> **Work request**
State how many lines in the listing below hold "agent", with no other words.

> **Available data**
----
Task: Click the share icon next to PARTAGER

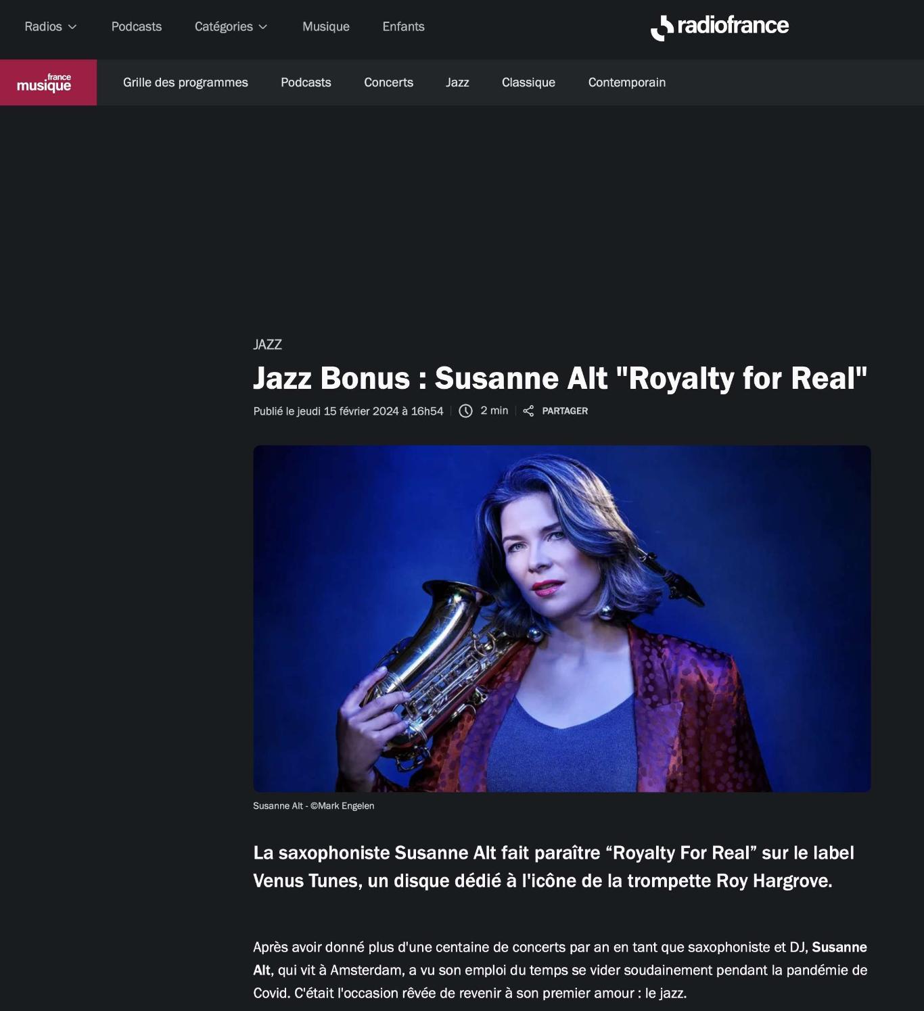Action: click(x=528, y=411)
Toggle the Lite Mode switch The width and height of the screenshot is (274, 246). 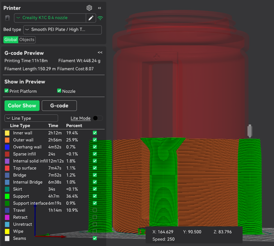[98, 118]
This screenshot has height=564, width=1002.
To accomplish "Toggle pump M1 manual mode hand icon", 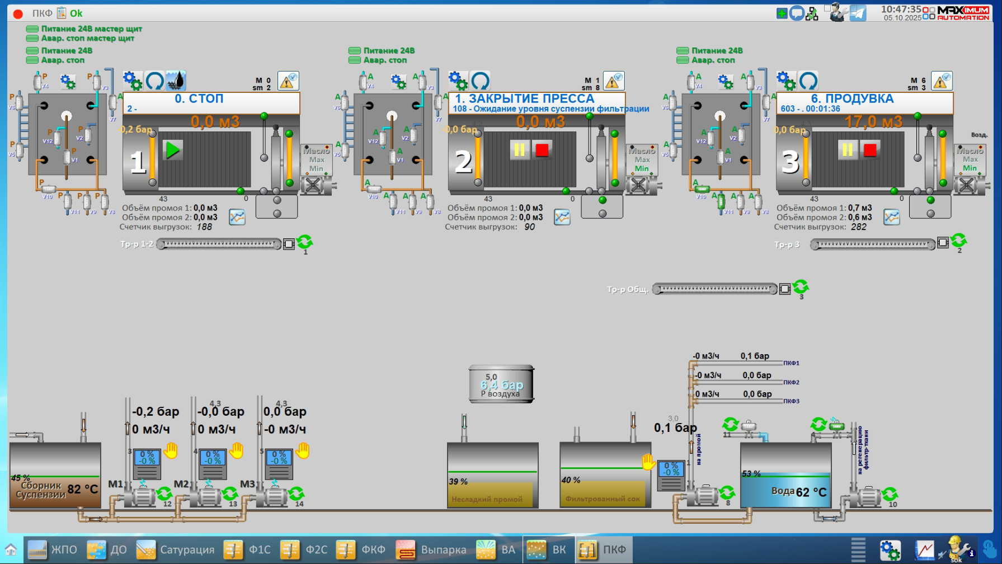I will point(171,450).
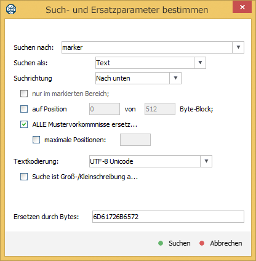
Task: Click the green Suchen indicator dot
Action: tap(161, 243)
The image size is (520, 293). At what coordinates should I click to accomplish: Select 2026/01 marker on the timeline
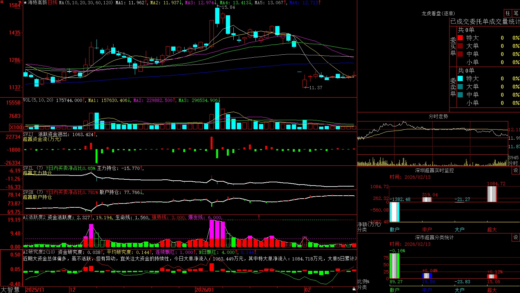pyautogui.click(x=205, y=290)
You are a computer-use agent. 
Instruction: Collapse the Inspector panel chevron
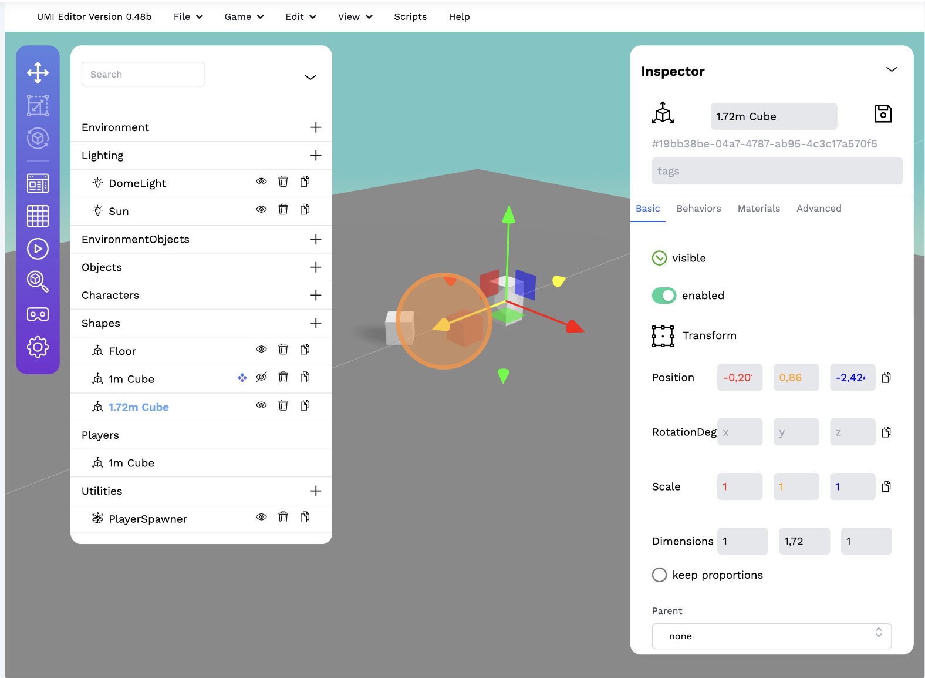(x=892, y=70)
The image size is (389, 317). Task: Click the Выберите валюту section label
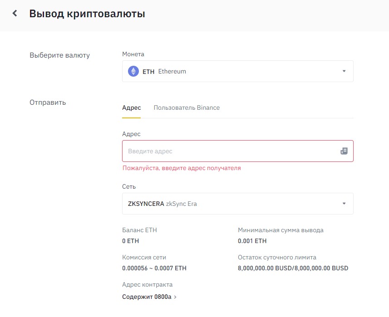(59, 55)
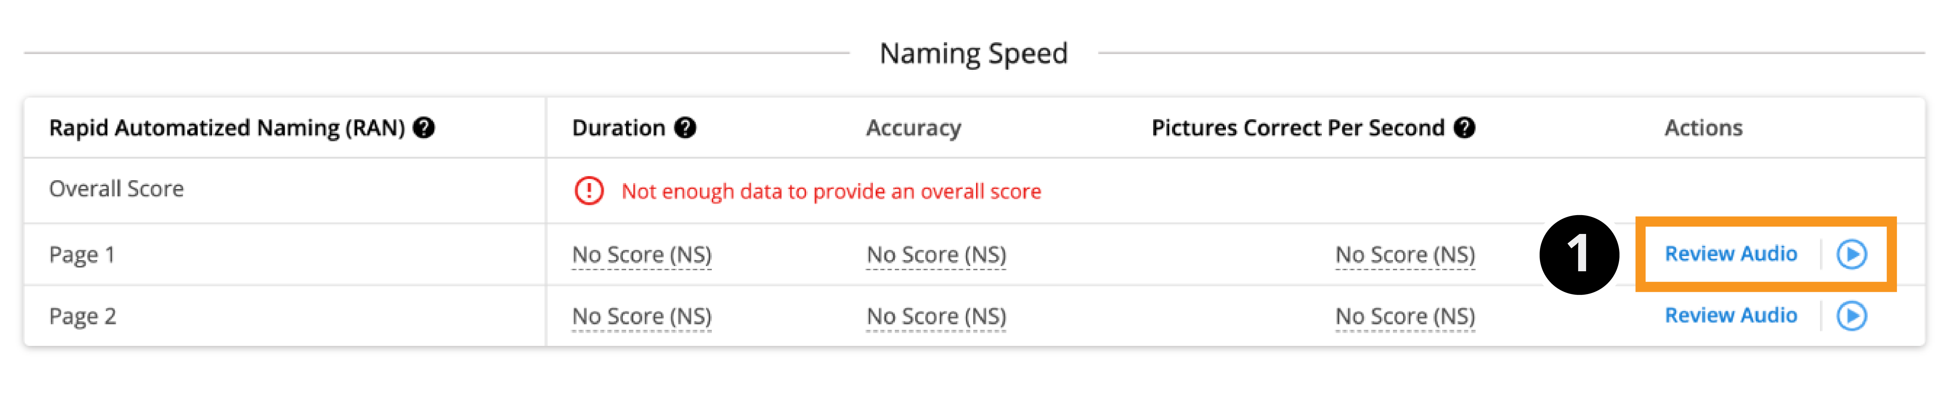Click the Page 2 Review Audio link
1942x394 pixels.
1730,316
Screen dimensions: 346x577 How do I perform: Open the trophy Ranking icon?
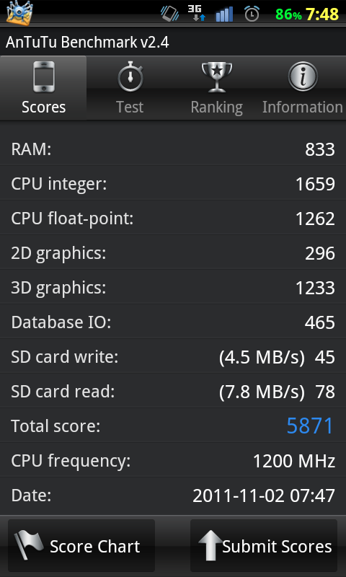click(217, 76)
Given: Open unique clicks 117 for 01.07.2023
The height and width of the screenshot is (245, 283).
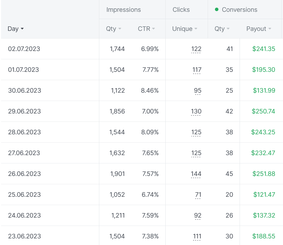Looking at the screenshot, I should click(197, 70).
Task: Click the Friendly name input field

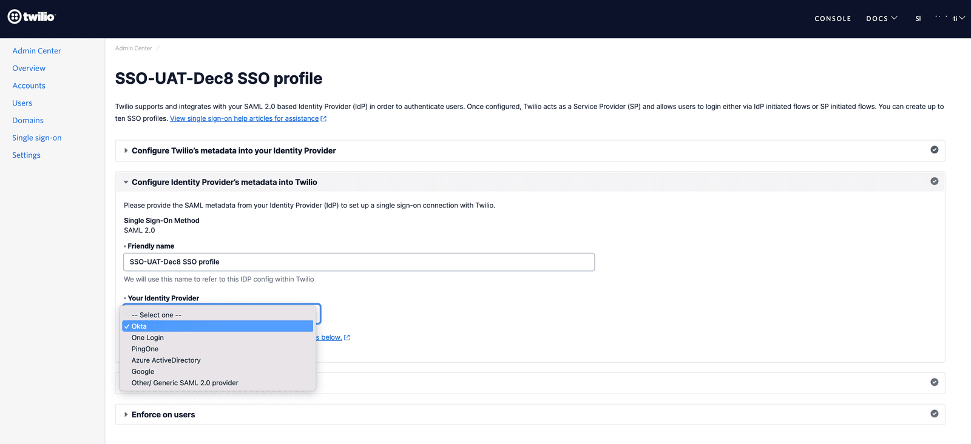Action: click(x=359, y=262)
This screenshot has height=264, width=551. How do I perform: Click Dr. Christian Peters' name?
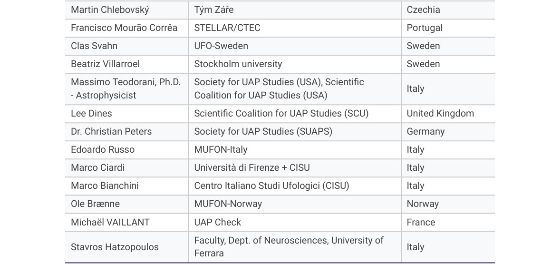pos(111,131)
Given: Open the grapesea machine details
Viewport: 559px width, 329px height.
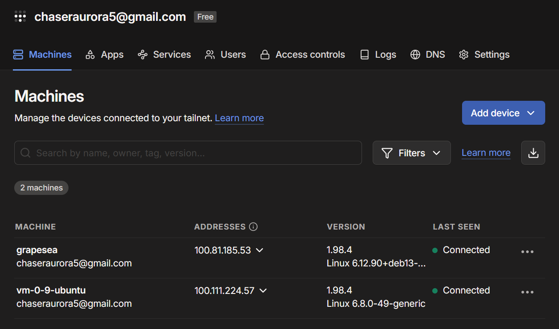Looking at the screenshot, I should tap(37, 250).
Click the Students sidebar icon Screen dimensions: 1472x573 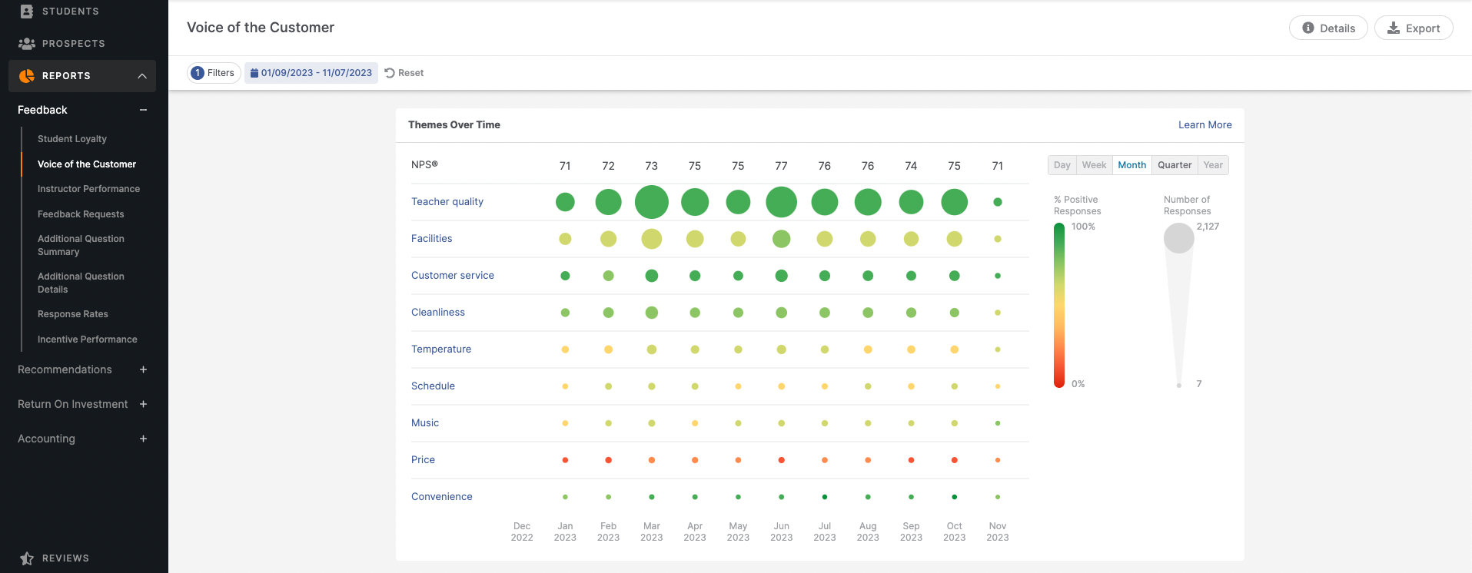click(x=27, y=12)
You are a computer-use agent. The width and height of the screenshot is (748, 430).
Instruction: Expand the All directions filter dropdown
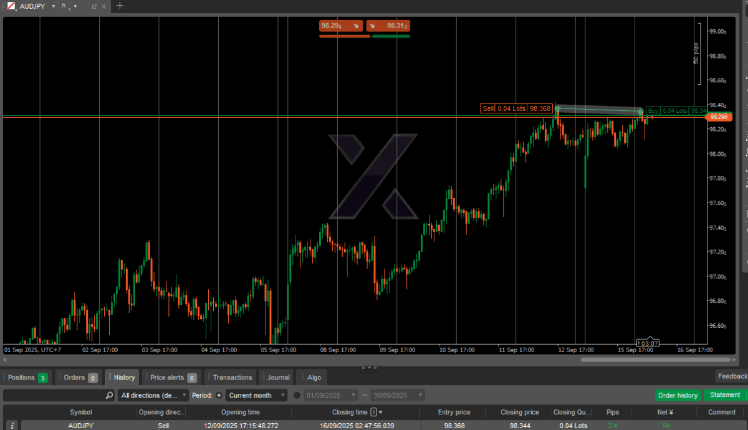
----
> **Result of the task**
2